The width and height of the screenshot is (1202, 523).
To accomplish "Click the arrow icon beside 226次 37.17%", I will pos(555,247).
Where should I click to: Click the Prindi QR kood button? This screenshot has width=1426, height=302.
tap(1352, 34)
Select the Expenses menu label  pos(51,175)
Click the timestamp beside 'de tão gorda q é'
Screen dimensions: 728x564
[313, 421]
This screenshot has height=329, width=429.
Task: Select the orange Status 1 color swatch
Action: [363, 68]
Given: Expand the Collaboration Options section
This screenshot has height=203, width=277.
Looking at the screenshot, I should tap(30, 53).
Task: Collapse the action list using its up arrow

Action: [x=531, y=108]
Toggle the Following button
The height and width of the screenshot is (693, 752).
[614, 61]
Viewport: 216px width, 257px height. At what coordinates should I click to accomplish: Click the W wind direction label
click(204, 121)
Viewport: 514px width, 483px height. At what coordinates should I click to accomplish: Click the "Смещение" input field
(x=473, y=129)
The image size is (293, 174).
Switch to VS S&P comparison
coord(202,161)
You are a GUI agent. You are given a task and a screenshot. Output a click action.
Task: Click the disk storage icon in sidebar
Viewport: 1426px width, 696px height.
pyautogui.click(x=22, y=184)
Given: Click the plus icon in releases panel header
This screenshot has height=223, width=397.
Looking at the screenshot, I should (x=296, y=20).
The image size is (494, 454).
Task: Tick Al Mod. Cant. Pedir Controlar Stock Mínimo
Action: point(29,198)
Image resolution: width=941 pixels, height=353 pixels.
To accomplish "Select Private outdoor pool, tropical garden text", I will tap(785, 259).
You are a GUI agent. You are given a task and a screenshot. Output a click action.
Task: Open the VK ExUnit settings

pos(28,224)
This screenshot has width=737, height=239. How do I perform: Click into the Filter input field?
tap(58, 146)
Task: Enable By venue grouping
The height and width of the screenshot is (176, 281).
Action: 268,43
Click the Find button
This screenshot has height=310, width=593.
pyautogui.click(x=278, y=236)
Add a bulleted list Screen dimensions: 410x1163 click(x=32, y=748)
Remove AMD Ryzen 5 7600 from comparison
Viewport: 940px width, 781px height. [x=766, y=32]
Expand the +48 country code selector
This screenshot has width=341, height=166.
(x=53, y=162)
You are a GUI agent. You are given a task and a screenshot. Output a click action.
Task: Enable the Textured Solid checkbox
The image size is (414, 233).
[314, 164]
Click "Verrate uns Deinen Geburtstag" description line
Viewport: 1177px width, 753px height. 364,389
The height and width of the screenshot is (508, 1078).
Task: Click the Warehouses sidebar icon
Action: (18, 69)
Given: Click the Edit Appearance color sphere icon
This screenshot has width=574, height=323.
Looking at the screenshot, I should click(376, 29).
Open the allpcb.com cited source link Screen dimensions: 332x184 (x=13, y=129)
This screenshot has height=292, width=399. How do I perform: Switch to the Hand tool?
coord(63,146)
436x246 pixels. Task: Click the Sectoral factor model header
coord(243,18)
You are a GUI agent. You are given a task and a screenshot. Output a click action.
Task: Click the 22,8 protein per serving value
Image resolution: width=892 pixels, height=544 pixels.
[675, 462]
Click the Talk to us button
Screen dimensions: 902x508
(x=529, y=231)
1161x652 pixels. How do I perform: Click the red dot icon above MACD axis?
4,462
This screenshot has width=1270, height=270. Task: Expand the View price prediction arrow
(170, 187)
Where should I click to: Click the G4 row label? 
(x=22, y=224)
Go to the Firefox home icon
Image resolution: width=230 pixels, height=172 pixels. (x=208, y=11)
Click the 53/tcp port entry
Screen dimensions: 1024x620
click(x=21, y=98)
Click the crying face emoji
====================
• [WHAT YOU SHOULD DO]
Set down the data exactly.

• [YOUR RESPONSE]
The width and height of the screenshot is (1202, 523).
To accomplish "Click the arrow icon beside 226次 37.17%", I will pos(555,247).
Where should I click to: Click the Prindi QR kood button? This screenshot has width=1426, height=302.
tap(1352, 34)
Select the Expenses menu label  pos(51,175)
Click the timestamp beside 'de tão gorda q é'
Screen dimensions: 728x564
[313, 421]
This screenshot has height=329, width=429.
Task: Select the orange Status 1 color swatch
Action: [363, 68]
Given: Expand the Collaboration Options section
This screenshot has height=203, width=277.
Looking at the screenshot, I should tap(30, 53).
Task: Collapse the action list using its up arrow

Action: [x=531, y=108]
Toggle the Following button
The height and width of the screenshot is (693, 752).
[614, 61]
Viewport: 216px width, 257px height. At what coordinates should I click to accomplish: Click the W wind direction label
click(204, 121)
Viewport: 514px width, 483px height. At what coordinates should I click to accomplish: Click the "Смещение" input field
(x=473, y=129)
The image size is (293, 174).
Switch to VS S&P comparison
coord(202,161)
You are a GUI agent. You are given a task and a screenshot. Output a click action.
Task: Click the disk storage icon in sidebar
Viewport: 1426px width, 696px height.
pyautogui.click(x=22, y=184)
Given: Click the plus icon in releases panel header
This screenshot has height=223, width=397.
Looking at the screenshot, I should (x=296, y=20).
The image size is (494, 454).
Task: Tick Al Mod. Cant. Pedir Controlar Stock Mínimo
Action: point(29,198)
Image resolution: width=941 pixels, height=353 pixels.
To accomplish "Select Private outdoor pool, tropical garden text", I will tap(785, 259).
You are a GUI agent. You are given a task and a screenshot. Output a click action.
Task: Open the VK ExUnit settings

pos(28,224)
This screenshot has width=737, height=239. How do I perform: Click into the Filter input field?
tap(58, 146)
Task: Enable By venue grouping
The height and width of the screenshot is (176, 281).
Action: 268,43
Click the Find button
This screenshot has height=310, width=593.
pyautogui.click(x=278, y=236)
Add a bulleted list Screen dimensions: 410x1163 click(x=32, y=748)
Remove AMD Ryzen 5 7600 from comparison
Viewport: 940px width, 781px height. [x=766, y=32]
Expand the +48 country code selector
This screenshot has width=341, height=166.
(x=53, y=162)
You are a GUI agent. You are given a task and a screenshot. Output a click action.
Task: Enable the Textured Solid checkbox
The image size is (414, 233).
[314, 164]
Click "Verrate uns Deinen Geburtstag" description line
Viewport: 1177px width, 753px height. 364,389
The height and width of the screenshot is (508, 1078).
Task: Click the Warehouses sidebar icon
Action: (18, 69)
Given: Click the Edit Appearance color sphere icon
This screenshot has width=574, height=323.
Looking at the screenshot, I should click(376, 29).
Open the allpcb.com cited source link Screen dimensions: 332x184 (x=13, y=129)
This screenshot has height=292, width=399. How do I perform: Switch to the Hand tool?
coord(63,146)
436x246 pixels. Task: Click the Sectoral factor model header
coord(243,18)
You are a GUI agent. You are given a task and a screenshot. Output a click action.
Task: Click the 22,8 protein per serving value
Image resolution: width=892 pixels, height=544 pixels.
[675, 462]
Click the Talk to us button
Screen dimensions: 902x508
(x=529, y=231)
1161x652 pixels. How do I perform: Click the red dot icon above MACD axis?
4,462
This screenshot has width=1270, height=270. Task: Expand the View price prediction arrow
(170, 187)
Where should I click to: Click the G4 row label? 
(x=22, y=224)
Go to the Firefox home icon
Image resolution: width=230 pixels, height=172 pixels. (x=208, y=11)
Click the 53/tcp port entry
Screen dimensions: 1024x620
click(x=21, y=98)
Click the crying face emoji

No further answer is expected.